Effectiveness of non-nucleoside reverse-transcriptase inhibitor-based antiretroviral therapy in women previously exposed to a single intrapartum dose of nevirapine: a multi-country, prospective cohort study

Abstract

Background: Intrapartum and neonatal single-dose nevirapine (NVP) reduces the risk of mother-to-child HIV transmission but also induces viral resistance to non-nucleoside reverse transcriptase inhibitor (NNRTI) drugs. This drug resistance largely fades over time. We hypothesized that women with a prior single-dose NVP exposure would have no more than a 10% higher cumulative prevalence of failure of their NNRTI-containing antiretroviral therapy (ART) over the first 48 wk of therapy than would women without a prior exposure.

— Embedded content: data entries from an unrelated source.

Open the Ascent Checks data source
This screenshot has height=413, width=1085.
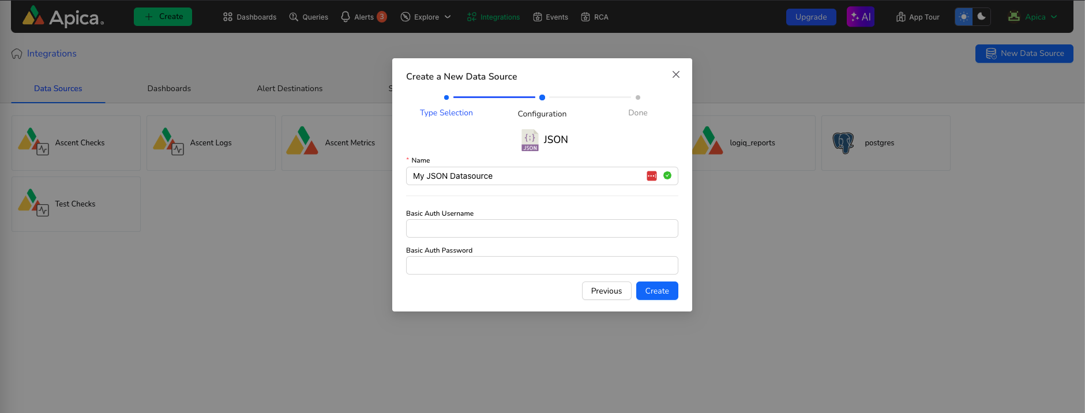tap(76, 143)
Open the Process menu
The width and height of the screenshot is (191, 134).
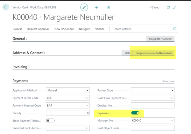point(18,29)
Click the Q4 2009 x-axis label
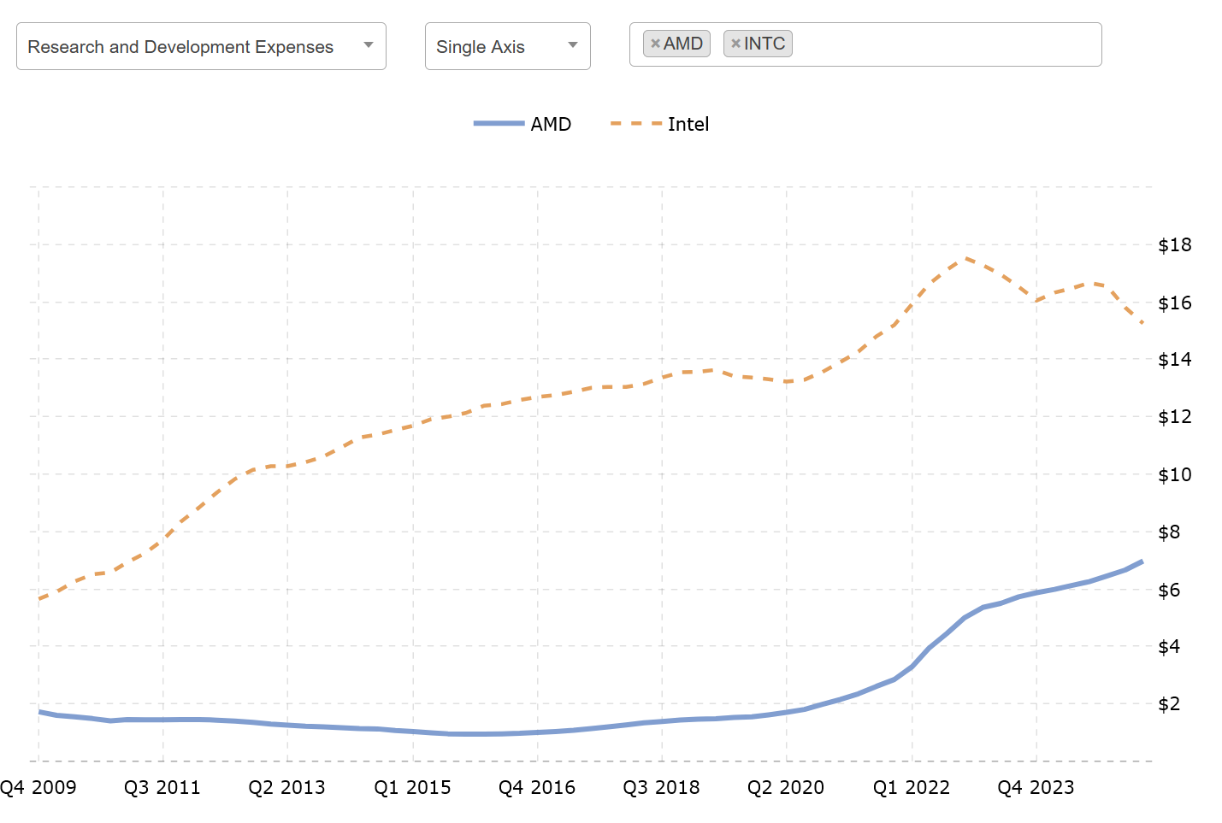1222x823 pixels. pos(38,787)
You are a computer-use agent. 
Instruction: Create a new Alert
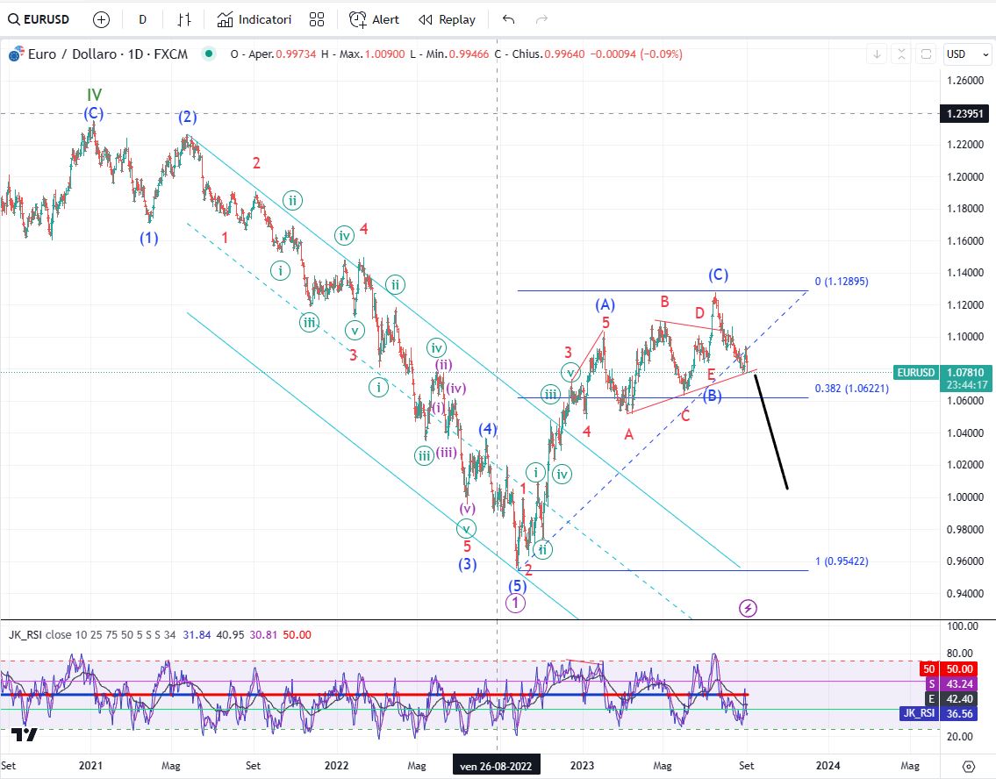374,19
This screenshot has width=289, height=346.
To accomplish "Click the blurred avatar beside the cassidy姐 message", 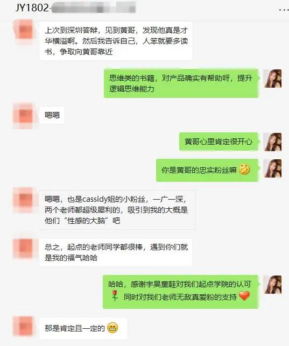I will click(23, 200).
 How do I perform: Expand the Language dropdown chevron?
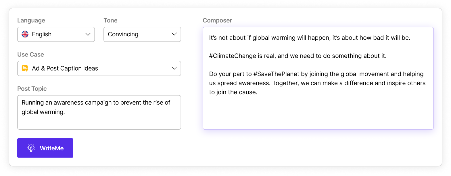88,34
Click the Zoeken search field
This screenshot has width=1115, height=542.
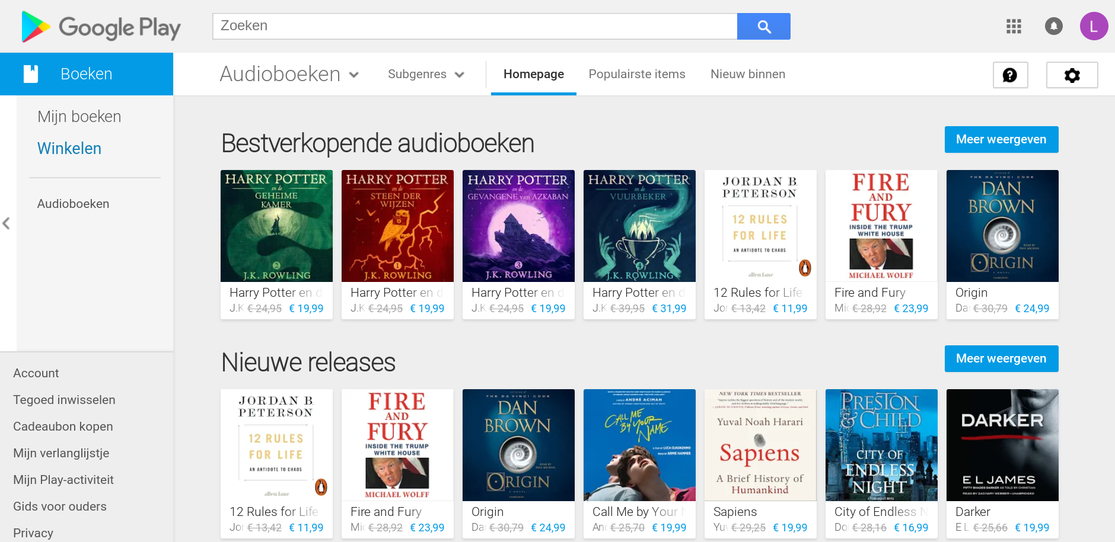click(x=474, y=27)
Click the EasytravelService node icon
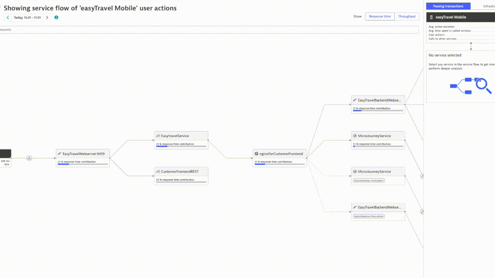495x278 pixels. [x=158, y=136]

Methods and findings: We enrolled 355 NVP-exposed and 523 NVP-unexposed women at two sites in Zambia, one site in Kenya, and two sites in Thailand into a prospective, non-inferiority cohort study and followed them for 48 wk on ART. Those who died, discontinued NNRTI-containing ART, or had a plasma viral load >or=400 copies/ml at either the 24 wk or 48 wk study visits and confirmed on repeat testing were characterized as having failed therapy. Overall, 114 of 355 NVP-exposed women (32.1%) and 132 of 523 NVP-unexposed women (25.2%) met criteria for treatment failure. The difference in failure rates between the exposure groups was 6.9% (95% confidence interval [CI] 0.8%-13.0%). The failure rates of women stratified by our predefined exposure interval categories were as follows: 47 of 116 women in whom less than 6 mo elapsed between exposure and starting ART failed therapy (40%; p<0.001 compared to unexposed women); 25 of 67 women in whom 7-12 mo elapsed between exposure and starting ART failed therapy (37%; p = 0.04 compared to unexposed women); and 42 of 172 women in whom more than 12 mo elapsed between exposure and starting ART failed therapy (24%; p = 0.82 compared to unexposed women). Locally weighted regression analysis also indicated a clear inverse relationship between virologic failure and the exposure interval.

Conclusions: Prior exposure to single-dose NVP was associated with an increased risk of treatment failure; however, this risk seems largely confined to women with a more recent exposure. Women requiring ART within 12 mo of NVP exposure should not be prescribed an NNRTI-containing regimen as first-line therapy.

Figure 1. Interval between exposure to single-dose nevirapine and starting NNRTI-based antiretroviral therapy in the NNRTI Response Study—Zambia, Kenya, Thailand (2005 – 2008).

Figure 2. Study Schema for the NNRTI Response Study—Zambia, Kenya, Thailand (2005–2008).

Among the 779 women who completed 24 wk follow-up on NNRTI-based ART (excluding the three women who were temporarily off therapy), self-reported adherence over the five visits by week 24 was greater than 95% for 440 (95%) of 461 NVP-unexposed women and 300 (94%) of 318 NVP-exposed women (p = 0.5). Among the 724 women who completed 48 weeks on NNRTI-based ART, self-reported adherence over the two visits at weeks 36 and 48 was greater than 95% for 419 (97%) of 433 NVP-unexposed women and 280 (96%) of 291 NVP-exposed women (p = 0.7). f/u, follow-up; LTFU, lost to follow-up.

Figure 3. Time between exposure to single-dose NVP and starting antiretroviral therapy and the probability of treatment failure in the NNRTI Response Study—Zambia, Kenya, Thailand (2005–2008).

Locally weighted regression (LOESS) models of the risk of treatment failure as a function of the time interval between NVP ingestion and starting ART. The left panel defines treatment failure according to the study's primary definition; the right panel defines treatment failure according to a planned secondary definition (see Methods). The horizontal dotted line indicates the failure rate among the women who were not exposed to single-dose NVP. The individual plusses (+) indicated on each panel represent individual patients who were either failing (top) or not failing (bottom).